Food justice activists cook up new mission for Philly's Golden Dragon
A trio of Philadelphia food justice activists recently revived Golden Dragon, a West Philly takeout restaurant that closed at the start of the pandemic.
Why it matters: The new owners are prioritizing affordability. Despite increasing food prices and inflation, no items on the restaurant's menu cost over $10.
The big picture: More than 16% of Philadelphians are food insecure, lacking consistent and reliable access to enough healthy meals. But that figure is estimated to be as high as 21% because of the pandemic.
- "In its simplest form, we want to provide an alternative experience to find food in the neighborhood," Jeremiah Jordan, one of the new owners, told Axios. "We don't have things like candy bars and junk food that most other [take-out] places have."
Driving the news: Jordan, Heidi Ratanavanich and Rachelle Faroul opened the new Golden Dragon last month with a revamped menu.
- The former owners sold exclusively Chinese food, but the trio is expanding its offerings to encompass more of the Global South, with Thai, Haitian and American dishes in addition to Chinese.
- The new menu offers quick bites, such as kimchi egg and cheese sandwiches, burgers, curry bowls, fried sweet plantains and tod mun (Thai fish cakes).
How it started: Ratanavanich and Jordan — who were behind the Lucky Bundle sandwich pop-up during the summer of 2020 — had started looking for a storefront to start a food business that fall.
- Ratanavanich was alerted to the closed Golden Dragon shop by a friend and saw it as an opportunity. Since the restaurant already existed, they could save on start-up costs, like new equipment.
- She reached out to Faroul, who has a background in food-buying and fishmongering.

# # # # # # #

* **Problem set**
1. From the Golden Dragon article, quote the passage word for word, starting with "Why it matters: The" and going on through "cost over $10.".
2. Answer these questions from the Golden Dragon article.
(a) What price does no item on the restaurant's menu go above?
(b) What pop-up were Ratanavanich and Jordan behind during the summer of 2020?
(c) What background does Faroul have?

* **Supplied material**

# # # # # # #

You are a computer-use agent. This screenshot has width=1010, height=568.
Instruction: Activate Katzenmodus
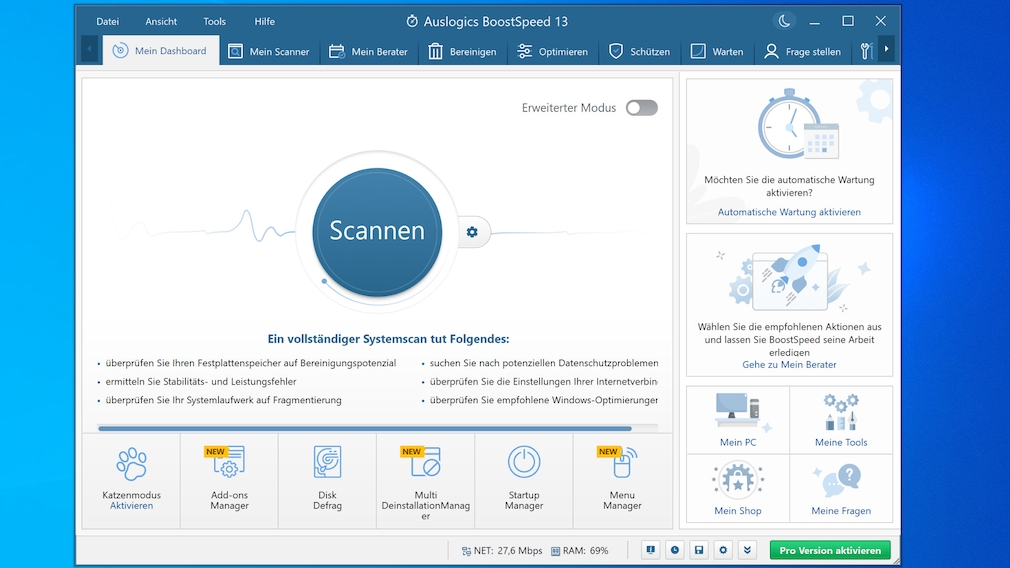tap(131, 506)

# # # # # # #

* **Expected responses**
1.
Why it matters: The new owners are prioritizing affordability. Despite increasing food prices and inflation, no items on the restaurant's menu cost over $10.

2.
(a) $10
(b) The Lucky Bundle sandwich pop-up
(c) Food-buying and fishmongering